Initialize the project as a git repository and link it to
github. Set up the app to use PostgreSQL instead of SQLite.
And last I can think of is that I often make an entry, from the
beginning, to load .rb files form /lib automatically.
I don't add anything. Things get added if project requires them.
I don't load up CSS framework just because there's a need for two columns and a rounded button somewhere.
I don't load FactoryGirl because rails test fixtures actually do a fine job as long as you know how to use them. (Hint: you don't need 100 instances of User in your fixtures)
I don't load RSpec/Cucumber/etc because UnitTest is just as good and I prefer keeping things simple.
There's absolutely no reason to bloat project with things just because you "might need it"
I got tired of having to remember and repeat the mundane tasks required for every new app.
If you're looking for guidance on getting started, we've recently (yesterday!) released a tool to speed up the process, with all sorts of tried and tested libraries for the various aspects of a Rails web app, as well as cleanup scripts to get the fresh app just the way it should be.
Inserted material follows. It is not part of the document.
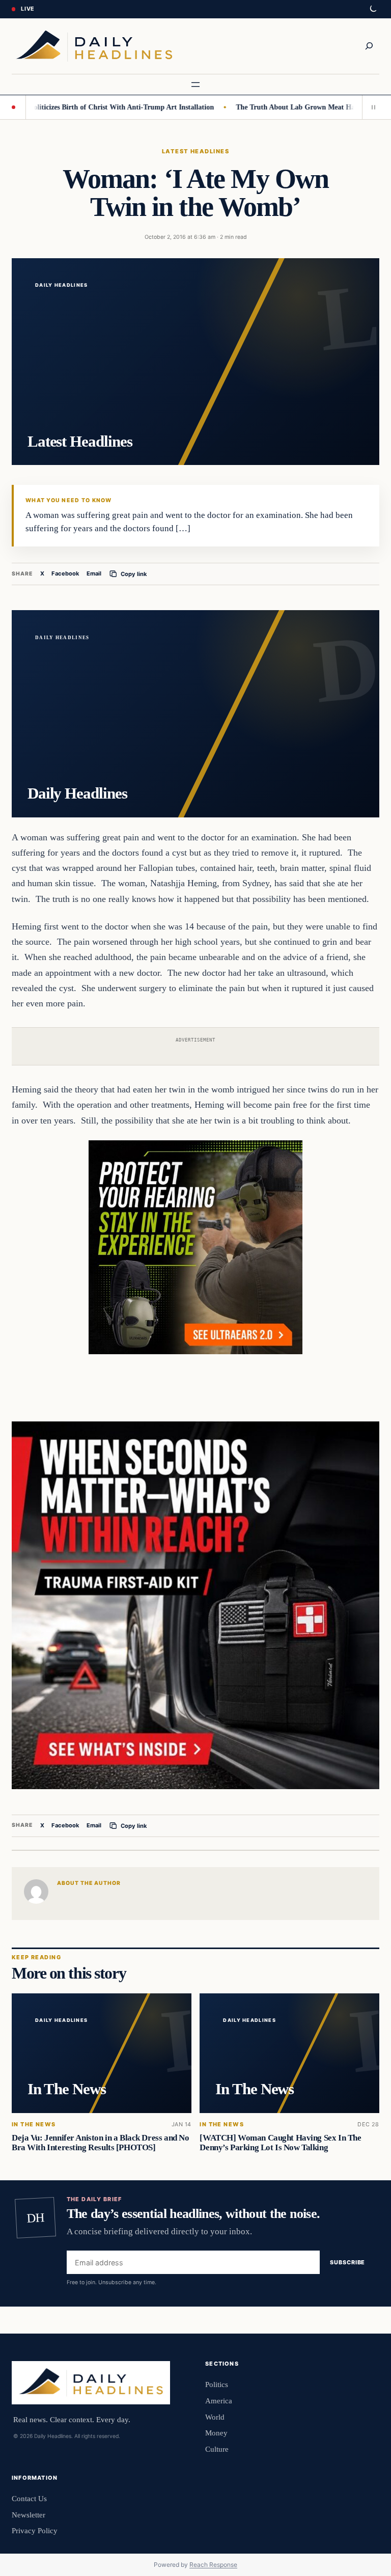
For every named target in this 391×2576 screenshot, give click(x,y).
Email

Check out http://drone.bz to build an app the same way we do. Under the hood, it uses the app_drone gem to resolve dependencies and build the actual template, but the UI is probably all you need to get started.
There are several similar tools out there, but I decided to be highly opinionated in my recipe choices, and the end result is a solid foundation on which to start developing :)
P.S. Even if you don't use the drones, you can take a look at the steps that are common enough in Rails dev to be automated.